- Work instructions:
Pull out every line of the records that contains the string "Given", matching case exactly.

- Dataset records:
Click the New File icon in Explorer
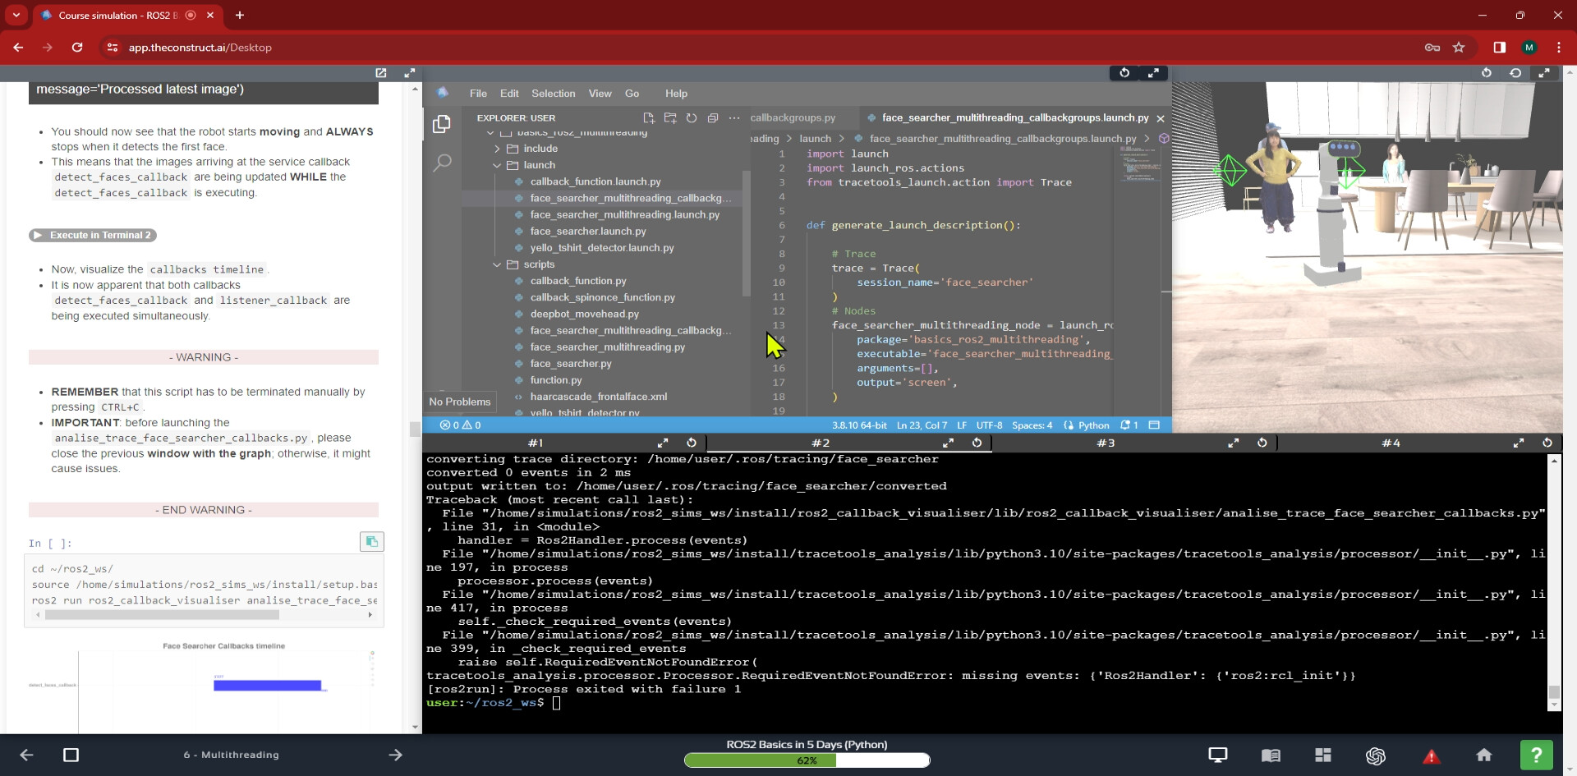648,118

--

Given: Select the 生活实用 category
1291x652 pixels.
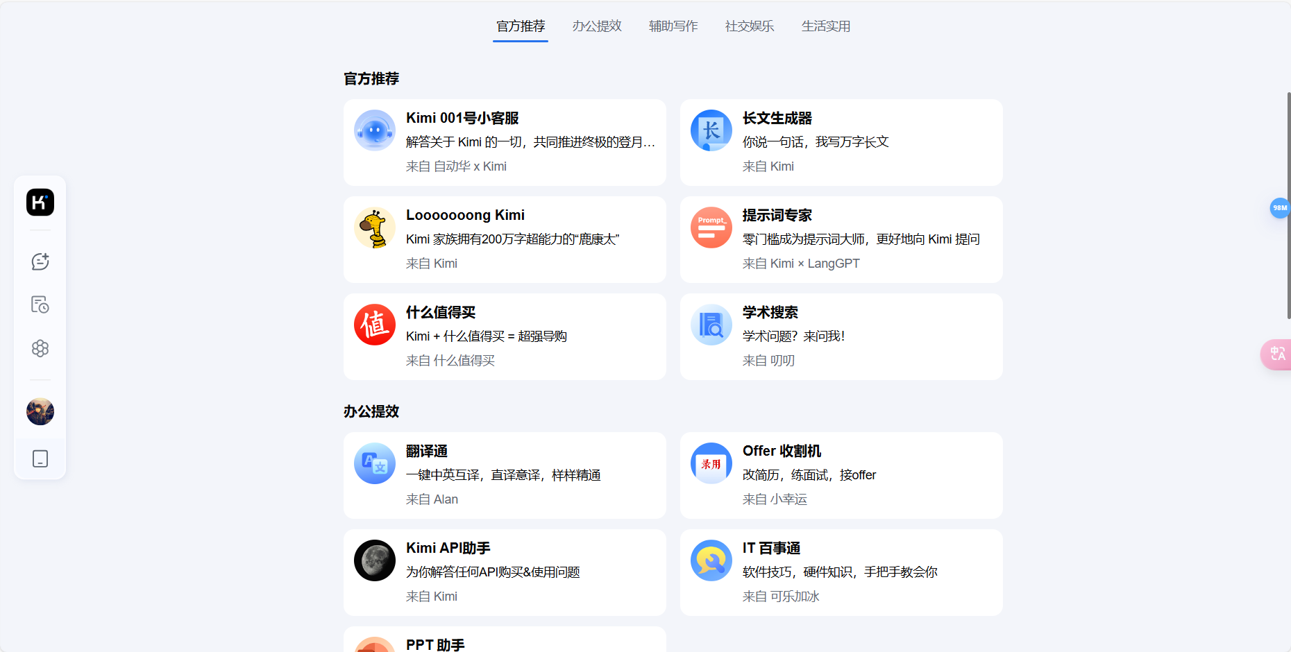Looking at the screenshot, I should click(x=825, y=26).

* * *

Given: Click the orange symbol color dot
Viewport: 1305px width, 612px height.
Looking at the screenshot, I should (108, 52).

- Solution for this task:
Given: Select the 生活实用 category
Given: Click the orange symbol color dot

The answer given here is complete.